The Mobile Wolf Woman is a legendary creature reported to live in Mobile, Alabama, United States. Beginning on April 1, 1971, residents of Mobile began making calls to the Mobile Press (also called the Press-Register) newspaper reporting that they had seen a creature with the body of a wolf and the head of a woman. The Mobile Press published a story on the creature on April 8, reporting that they had received over 50 calls about it. It has since been suggested that the creature may have been an April Fools' Day prank or just a particularly long-haired dog.

==History==
On April 1, 1971, multiple residents of Mobile, Alabama, made calls to the Mobile Press newspaper claiming that they had seen a mysterious creature on Davis Avenue and in the Plateau neighborhood. They had received over 50 calls, and residents were reportedly very frightened by the creature. Witnessed described the creature as "pretty and hairy" and that "the top half was a woman and the bottom was a wolf". Mobile police also received calls about the creature and investigated it but did not make any official comments on the case. The paper published their story on the creature on April 8. The story claimed that the fear felt by callers was genuine, and that several children were afraid to leave their homes. The story included an illustration of the creature by an unnamed staff member. The newspaper article noted that the calls were all secondary reports and that none of the callers had directly seen the creature.
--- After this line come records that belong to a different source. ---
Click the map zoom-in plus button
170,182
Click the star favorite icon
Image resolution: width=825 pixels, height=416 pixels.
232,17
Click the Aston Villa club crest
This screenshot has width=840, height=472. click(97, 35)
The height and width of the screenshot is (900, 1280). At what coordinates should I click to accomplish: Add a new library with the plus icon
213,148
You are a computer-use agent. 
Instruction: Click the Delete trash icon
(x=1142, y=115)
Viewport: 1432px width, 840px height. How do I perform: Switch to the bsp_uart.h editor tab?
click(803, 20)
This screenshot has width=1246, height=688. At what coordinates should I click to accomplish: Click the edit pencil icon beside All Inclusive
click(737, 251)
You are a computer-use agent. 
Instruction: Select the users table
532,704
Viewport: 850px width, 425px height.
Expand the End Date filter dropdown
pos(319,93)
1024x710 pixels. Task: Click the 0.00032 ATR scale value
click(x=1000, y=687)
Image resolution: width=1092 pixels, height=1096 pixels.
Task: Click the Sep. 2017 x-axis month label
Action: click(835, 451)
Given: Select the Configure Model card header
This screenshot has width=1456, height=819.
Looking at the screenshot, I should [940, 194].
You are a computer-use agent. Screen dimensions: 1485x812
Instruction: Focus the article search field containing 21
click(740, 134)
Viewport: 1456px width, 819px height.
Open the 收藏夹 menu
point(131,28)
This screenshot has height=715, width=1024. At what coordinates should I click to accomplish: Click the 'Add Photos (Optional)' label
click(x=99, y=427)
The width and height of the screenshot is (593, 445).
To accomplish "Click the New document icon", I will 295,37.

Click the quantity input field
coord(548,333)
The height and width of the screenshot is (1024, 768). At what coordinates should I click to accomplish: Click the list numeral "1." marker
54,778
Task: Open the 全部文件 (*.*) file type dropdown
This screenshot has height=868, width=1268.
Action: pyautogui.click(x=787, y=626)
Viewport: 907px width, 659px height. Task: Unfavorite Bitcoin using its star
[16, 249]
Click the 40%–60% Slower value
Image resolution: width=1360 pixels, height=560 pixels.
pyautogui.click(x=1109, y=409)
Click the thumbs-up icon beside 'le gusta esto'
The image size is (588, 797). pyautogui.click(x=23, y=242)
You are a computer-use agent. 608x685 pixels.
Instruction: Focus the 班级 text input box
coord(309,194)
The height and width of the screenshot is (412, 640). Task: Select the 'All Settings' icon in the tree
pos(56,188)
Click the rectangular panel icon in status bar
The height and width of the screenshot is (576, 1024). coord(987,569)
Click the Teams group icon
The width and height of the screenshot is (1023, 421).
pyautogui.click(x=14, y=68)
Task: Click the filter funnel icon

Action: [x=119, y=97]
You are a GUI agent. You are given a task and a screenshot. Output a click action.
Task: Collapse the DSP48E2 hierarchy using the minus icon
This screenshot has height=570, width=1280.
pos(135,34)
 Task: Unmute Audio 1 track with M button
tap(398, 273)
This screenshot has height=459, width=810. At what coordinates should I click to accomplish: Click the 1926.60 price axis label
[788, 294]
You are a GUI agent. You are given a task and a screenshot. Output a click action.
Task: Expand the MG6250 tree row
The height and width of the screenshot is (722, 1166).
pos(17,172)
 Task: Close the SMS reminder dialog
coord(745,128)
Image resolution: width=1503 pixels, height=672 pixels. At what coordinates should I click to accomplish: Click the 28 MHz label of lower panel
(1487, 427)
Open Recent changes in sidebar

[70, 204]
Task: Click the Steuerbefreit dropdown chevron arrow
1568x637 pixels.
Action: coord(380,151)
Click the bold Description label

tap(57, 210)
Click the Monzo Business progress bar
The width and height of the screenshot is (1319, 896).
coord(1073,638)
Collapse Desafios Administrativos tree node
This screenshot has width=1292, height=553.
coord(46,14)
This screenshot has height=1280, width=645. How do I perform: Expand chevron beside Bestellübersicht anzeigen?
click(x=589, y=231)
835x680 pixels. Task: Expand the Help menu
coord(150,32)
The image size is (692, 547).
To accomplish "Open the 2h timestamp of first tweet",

The Press-Register received calls about the creature for approximately a week. Within days, reported sightings stopped, and the creature has never been seen since. There has been speculation about the true identity of the creature, including claims that it was a German Shepherd that was put in a wig as an April Fools' Day prank or that it was a long-haired Afghan Hound. Don Comeaux, director of the Mobile Exploreum Science Center, noted in 2023 that Mobile, Alabama, has a long history of urban legends, ghost stories, and legendary creatures.